Entries:

---

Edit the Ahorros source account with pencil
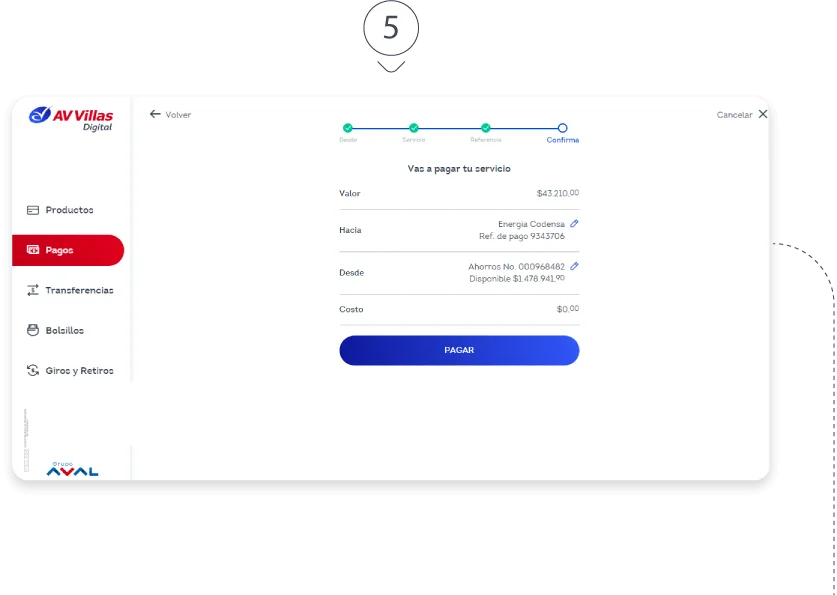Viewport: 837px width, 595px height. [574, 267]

---

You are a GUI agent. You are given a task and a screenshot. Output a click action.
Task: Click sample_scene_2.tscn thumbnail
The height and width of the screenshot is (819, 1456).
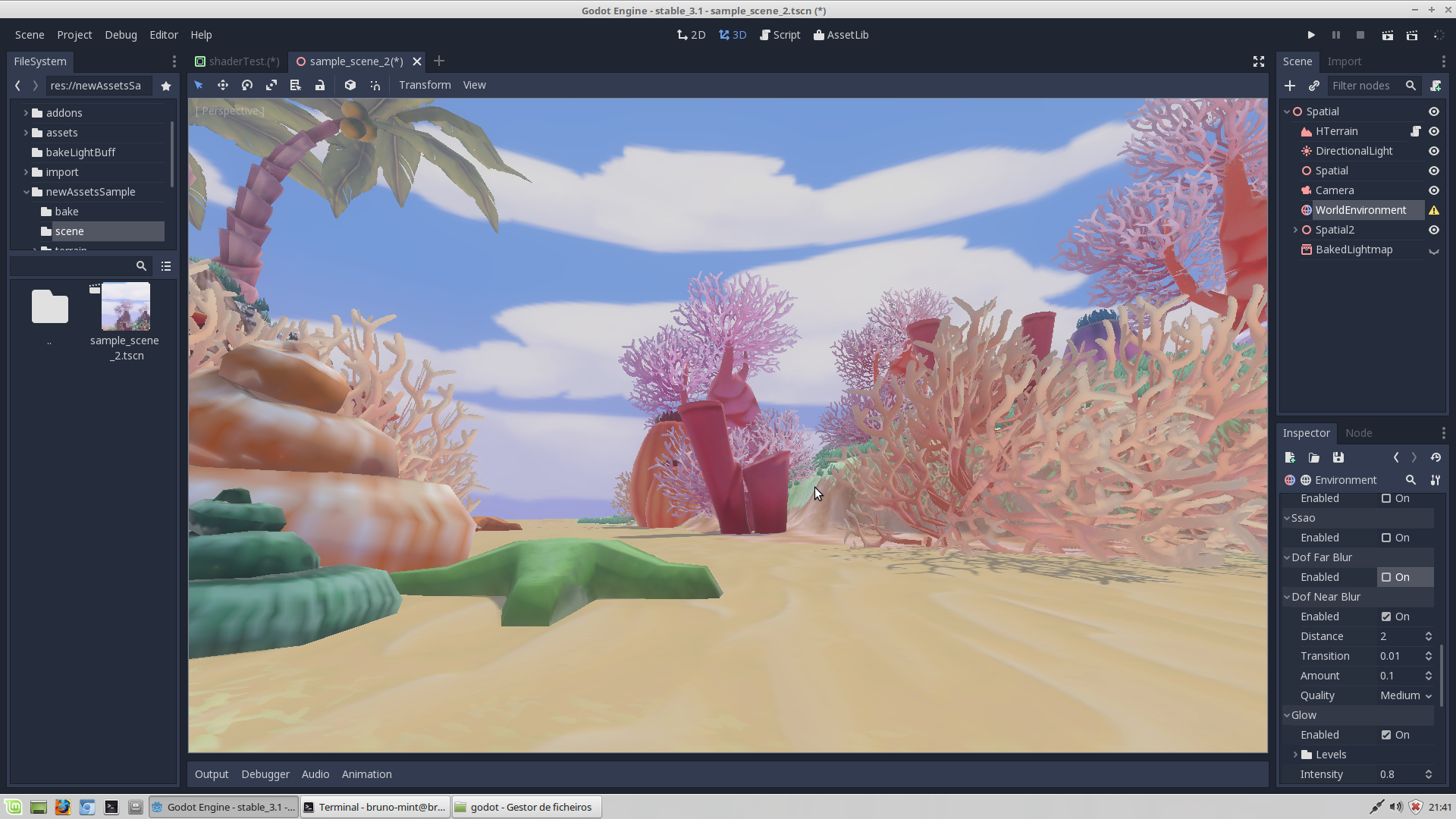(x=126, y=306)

---

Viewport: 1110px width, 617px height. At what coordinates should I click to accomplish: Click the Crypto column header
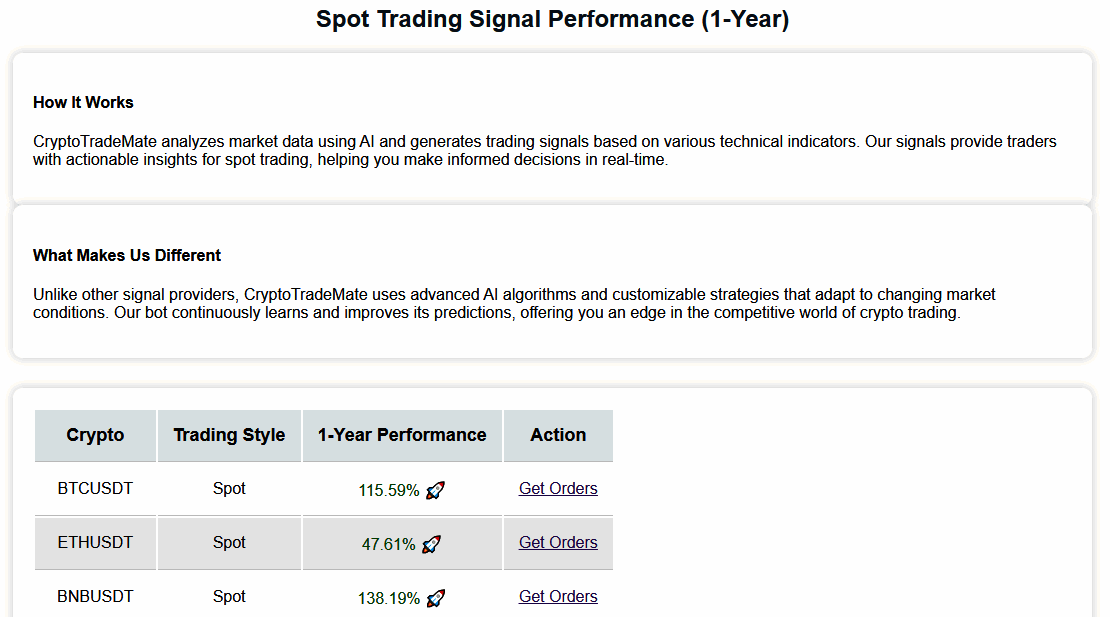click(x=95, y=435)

---

Task description:
Please echo the items starting with the line that contains "You are a GUI" and going on through the line that contains "(x=126, y=306)", with the pictures left out.

Exercise output:
You are a GUI agent. You are given a task and a screenshot. Output a click action.
Task: Click sample_scene_2.tscn thumbnail
The height and width of the screenshot is (819, 1456).
(x=126, y=306)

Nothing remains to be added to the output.